• _Action item_: Locate the line bearing "Where should I click to: Expand" in the material below, then reproduce it and each following line up to and including the line bearing "Task: Select the Zoom magnifier tool".

• _Records for this task_:
☆ ☆ ☆ ☆
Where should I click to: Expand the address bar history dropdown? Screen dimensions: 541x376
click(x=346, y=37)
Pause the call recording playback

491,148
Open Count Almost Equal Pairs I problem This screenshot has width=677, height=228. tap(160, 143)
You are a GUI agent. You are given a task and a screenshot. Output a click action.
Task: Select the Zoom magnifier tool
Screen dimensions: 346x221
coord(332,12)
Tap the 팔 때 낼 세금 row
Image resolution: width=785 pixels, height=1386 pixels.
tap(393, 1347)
☆ ☆ ☆ ☆
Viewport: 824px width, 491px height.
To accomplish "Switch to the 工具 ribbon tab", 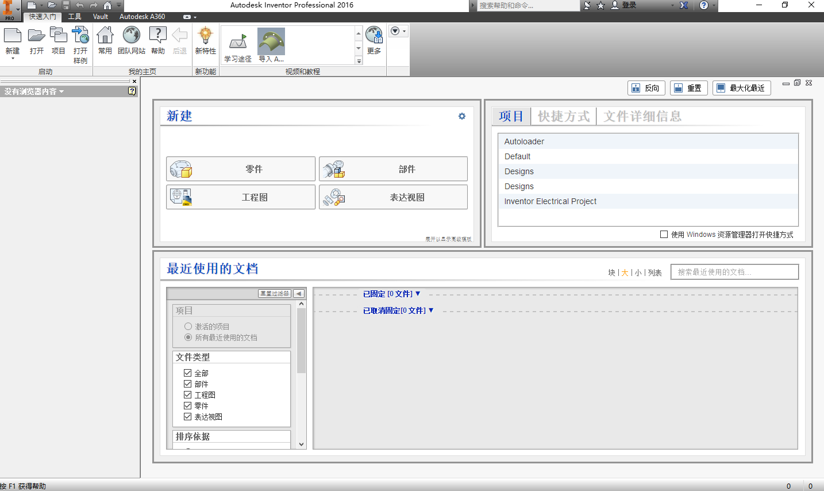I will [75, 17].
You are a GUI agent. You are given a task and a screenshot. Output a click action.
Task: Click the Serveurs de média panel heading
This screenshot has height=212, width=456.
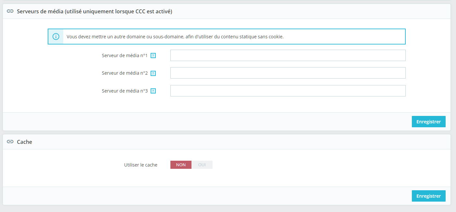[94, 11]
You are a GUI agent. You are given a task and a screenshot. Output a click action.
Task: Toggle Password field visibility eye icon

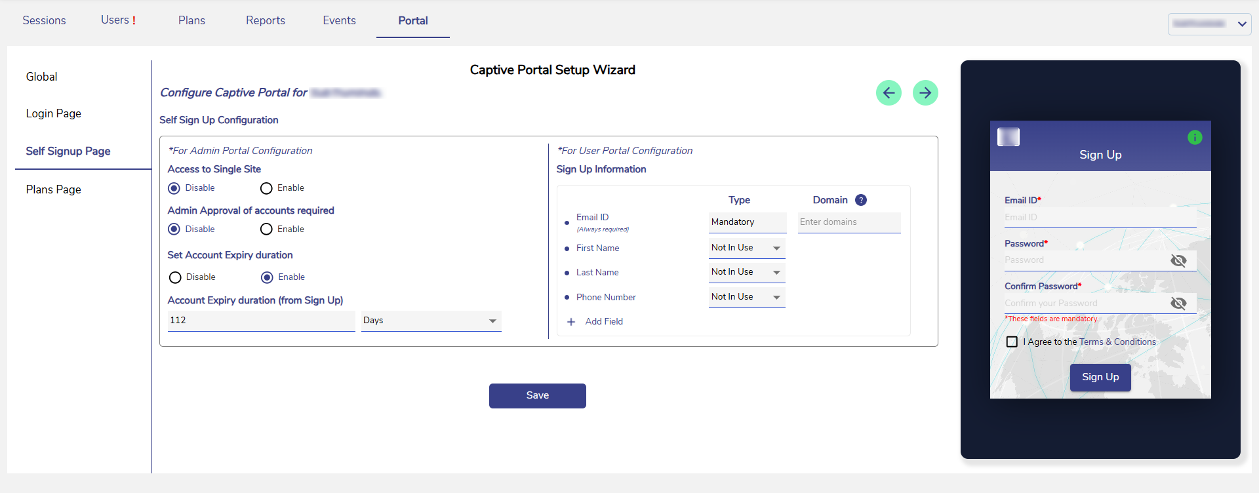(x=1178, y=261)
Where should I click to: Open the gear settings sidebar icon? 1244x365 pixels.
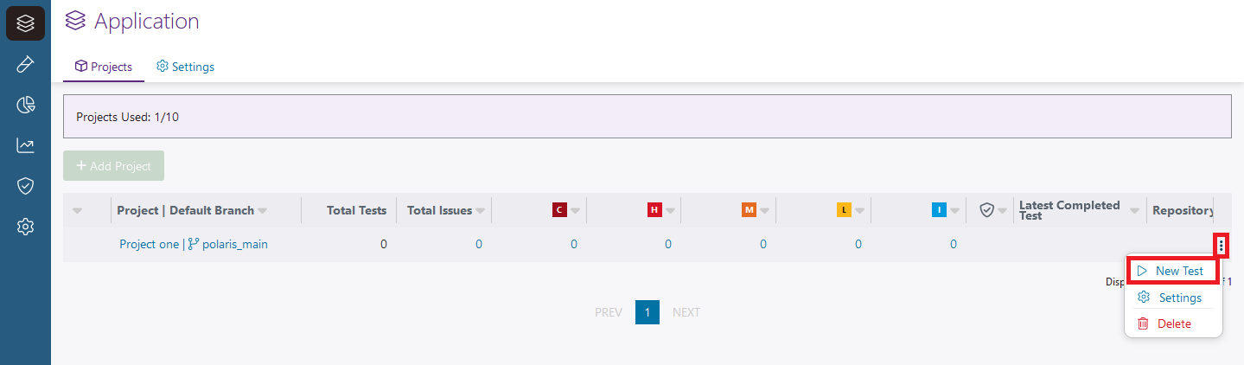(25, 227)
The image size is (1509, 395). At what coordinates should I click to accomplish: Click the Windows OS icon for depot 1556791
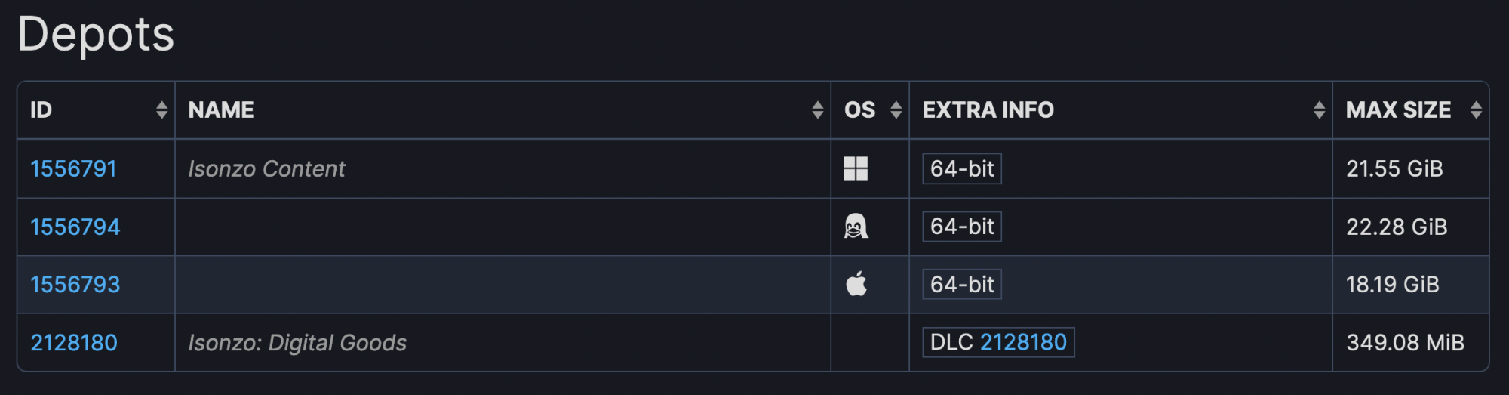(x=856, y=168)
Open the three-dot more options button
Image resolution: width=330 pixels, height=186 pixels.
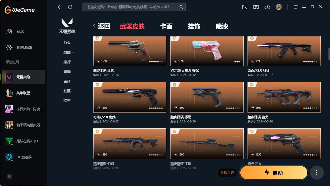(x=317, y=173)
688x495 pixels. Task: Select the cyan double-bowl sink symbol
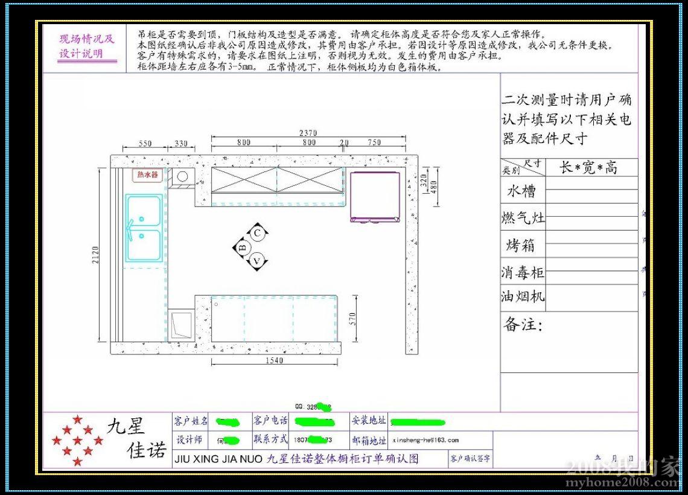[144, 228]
☆ ☆ ☆ ☆
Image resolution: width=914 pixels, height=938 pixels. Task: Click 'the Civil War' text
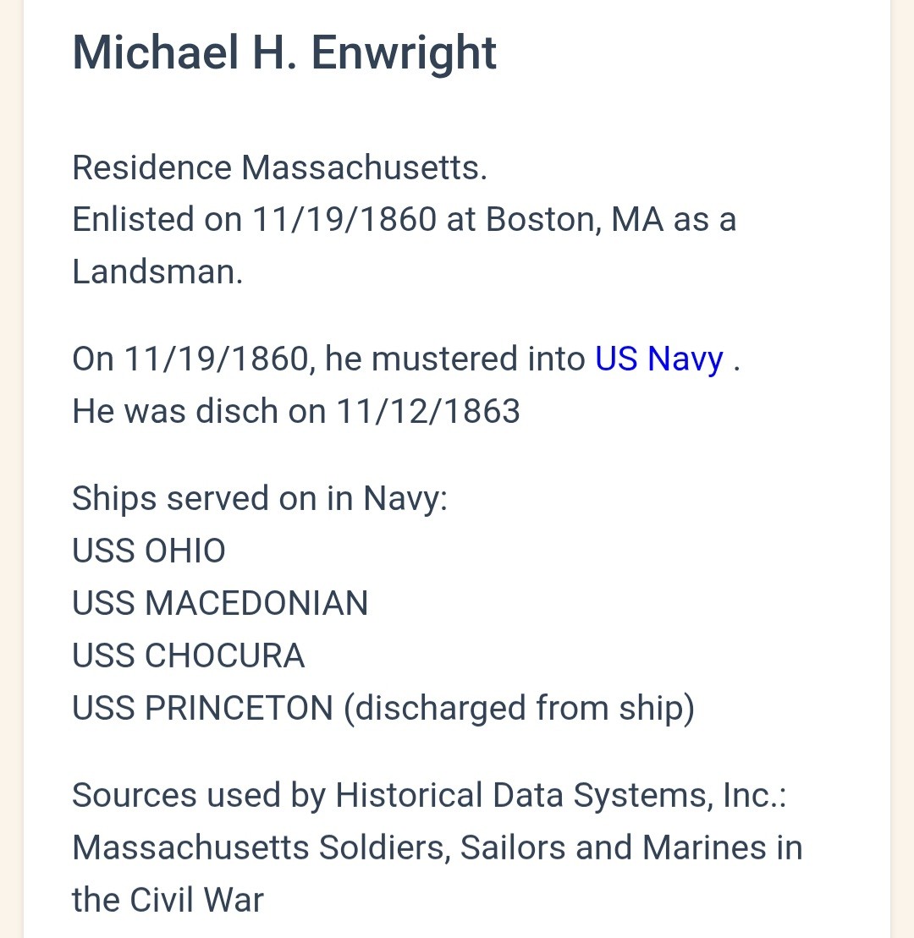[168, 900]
☆ ☆ ☆ ☆
• _Expected output_:
Where should I click to: Expand the address bar history dropdown? Screen dimensions: 541x376
click(x=346, y=37)
Pause the call recording playback

491,148
Open Count Almost Equal Pairs I problem This screenshot has width=677, height=228. tap(160, 143)
You are a GUI agent. You are given a task and a screenshot. Output a click action.
Task: Select the Zoom magnifier tool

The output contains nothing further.